:: TEXTE SOURCE ::
L’économie verte* est définie comme un système économique qui conduit à une « amélioration du bien-être humain et de l’équité sociale, tout en réduisant de manière significative les risques environnementaux et les pénuries écologiques… Dans une économie verte, la croissance du revenu et de l’emploi est liée aux investissements publics et privés qui réduisent les émissions de carbone et la pollution, améliorent l’efficacité énergétique et des ressources et empêchent la perte de biodiversité et des services écosystémiques* »
Investir dans le capital naturel et accroître l’efficacité de l’énergie par rapport à l’utilisation des ressources sont les deux stratégies clés pour développer des secteurs économiques « verts » comme moyen de transition. La conservation de la biodiversité et le maintien des services écosystémiques ; sont des piliers essentiels des efforts pour une transition vers une économie verte.
Conclusion
Que nous le voulions ou non, c’est une guerre qui a été engagée contre la Nature. Si nous ne nous levons pas face à ces multinationales qui le fera ?
Afin d’avoir plus de visibilité et de résultat, il est indispensable de créer une convergence à grande échelle qui fédérera les oppositions avec une orientation pragmatique et radicale aux projets de construction de centrales photovoltaïques dans les espaces naturels sauvages ainsi que les terres agricoles.
:::
:: DONNÉES SOURCES ::
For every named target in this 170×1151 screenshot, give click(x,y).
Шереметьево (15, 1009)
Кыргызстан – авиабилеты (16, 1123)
:::
_CONSIGNE_
Selon le texte source, pourquoi faut-il créer une convergence à grande échelle contre les projets de centrales photovoltaïques ? Répondez en une à trois phrases.

_RÉSULTAT ATTENDU_
Il faut créer cette convergence pour obtenir plus de visibilité et de résultat. Elle doit fédérer les oppositions aux projets de centrales photovoltaïques dans les espaces naturels sauvages et les terres agricoles, avec une orientation pragmatique et radicale.